In as much as a strip show can be a mind-altering experience, this is it. The LGBTQ message is loud, the music is louder: Briefs really bring a flavour of the club scene to the Fringe. There is a raffle too, and the winning ticket holder will not forget their evening in a hurry.

Briefs: Close Encounters has a loose (but flattering) sci-fi theme. There’s the mad professor doing innovative things with his balls, there are some wonderful spacecraft sequences, then some routines in no obvious way connected to the broader theme: some amazing aerial acrobatics in a birdcage, a zany rabbit with some amusing alarm-clock shtick. There are impressive circus skills, genuinely captivating modern dance, a man doing meltingly graceful ballet with the body of Sixteen Candlesera Molly Ringwald and the face of one of the 118118 guys. He clowns out complete incompetence from the neck up, demonstrates utter grace from the neck down. Hilarious, beautiful, captivating.

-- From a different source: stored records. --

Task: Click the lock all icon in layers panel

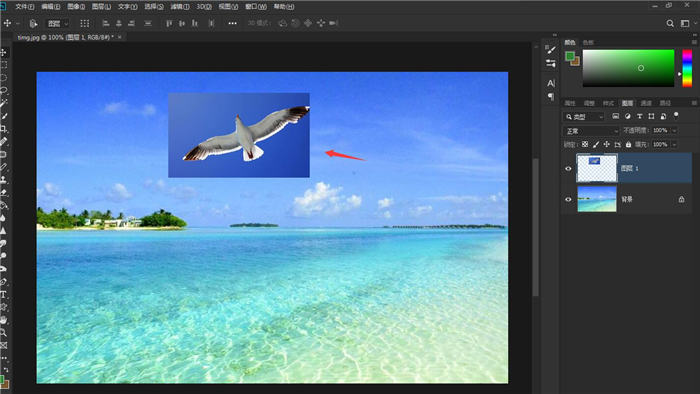Action: pyautogui.click(x=629, y=145)
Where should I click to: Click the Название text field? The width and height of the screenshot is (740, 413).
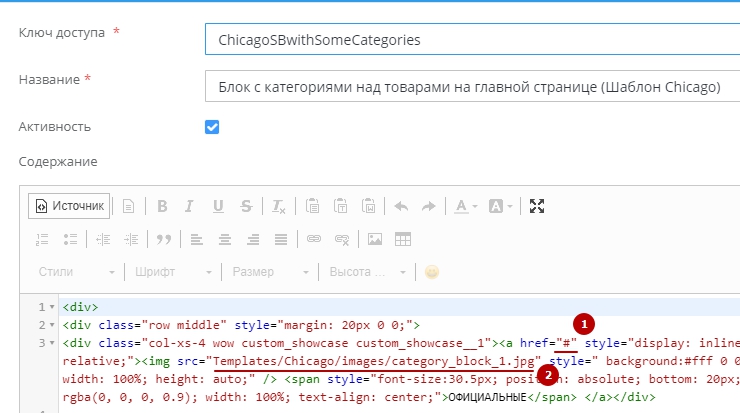tap(470, 87)
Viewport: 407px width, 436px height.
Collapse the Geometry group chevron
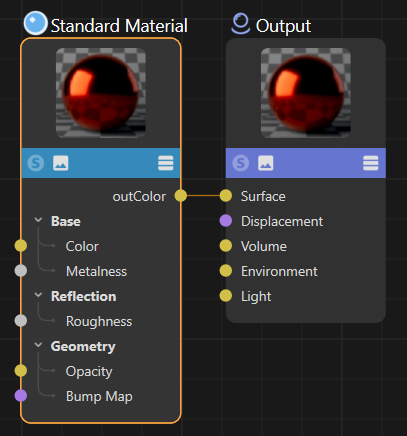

The pace is relentless, the lighting timed to the second to constantly refocus the audience’s attention on something new. For circus fans, there is nothing ground-breaking on the go, perhaps, but every performer is polished, professional, and funny. Each act brought some element of surprise.

Briefs – never knowingly understated – is a celebration of diversity, inclusion, and beautiful, beautiful men.